Les travaux de la 35e session du Comité Inter-Etats de l’Union économique de l’Afrique centrale (UEAC), se tiennent par visioconférence, ces 4 et 5 août 2020, sous la présidence d’Assamba Ongodo Charles, le président statutaire.
Ces travaux portent principalement sur l’examen de différentes affaires se rapportant aux mesures de relance d’après Covid-19, au financement de la Communauté, ou encore à la libre circulation en Zone CEMAC.
Dans son mot d’ouverture, le président statutaire n’a pas manqué de décrire le contexte dans lequel, ces assises interviennent. «En effet, le monde en général et l’Afrique en particulier, est frappé de plein fouet par la crise sanitaire et économique due à la pandémie de la Covid-19 », a-t-il déclaré.
Pour le cas de la zone CEMAC, les perspectives économiques tablent sur une récession de l’ordre de quatre à six pour cent (4 à 5%) cette année. Bien plus, la sous-région fait face à de nouveaux défis et contraintes, au rang desquels les négociations Post-Cotonou, arrivées presqu’à leur terme, ou encore la mise en vigueur de l’Accord portant Zone de libre-échange continentale africaine.
Selon Assamba Ongodo Charles, ces nouvelles donnes amènent les différents Etats à pousser la réflexion dans le but de tirer profit des opportunités qui en découlent.
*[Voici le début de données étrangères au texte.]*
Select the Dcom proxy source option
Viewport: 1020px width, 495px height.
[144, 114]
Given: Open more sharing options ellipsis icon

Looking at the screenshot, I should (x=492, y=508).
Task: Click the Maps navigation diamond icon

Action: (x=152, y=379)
Pour adresser ces différentes problématiques les Etats ont adopté différents plans de gestion de la crise et de relance économique.
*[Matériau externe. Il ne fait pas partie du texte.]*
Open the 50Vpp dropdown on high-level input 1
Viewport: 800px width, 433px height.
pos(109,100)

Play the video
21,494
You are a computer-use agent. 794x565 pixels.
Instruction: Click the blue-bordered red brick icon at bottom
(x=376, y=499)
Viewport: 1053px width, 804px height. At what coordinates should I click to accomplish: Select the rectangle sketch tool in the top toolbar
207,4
Dans cet élan entamé au niveau national, la Commission de la CEMAC a élaboré un plan de relance sous-régional, dont les contours ont fait l’objet d’un examen minutieux par le Comité de pilotage du programme des réformes économiques et financières de la CEMAC, lors de sa session du 03 août dernier.
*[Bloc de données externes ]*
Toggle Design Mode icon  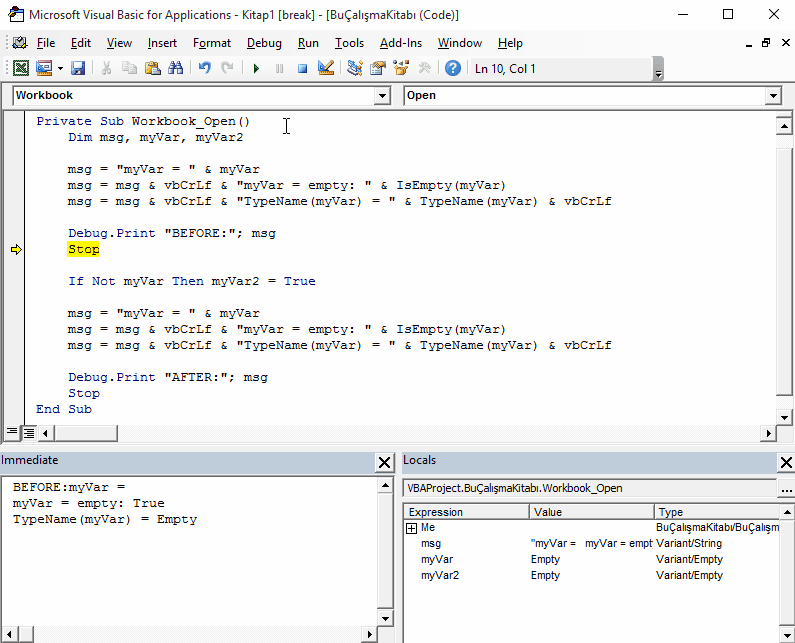tap(326, 68)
Il s’agit pour les Etats, de transformer les contraintes découlant du contexte international, en opportunités de développement de nos Etats, et d’accélération du processus d’intégration régionale. Dans ce contexte, l’achèvement de la réforme institutionnelle de la Communauté économique des Etats de l’Afrique centrale (CEEAC), apparaît comme le processus qui permettra d’accélérer le processus de rationalisation des Communautés économiques régionales.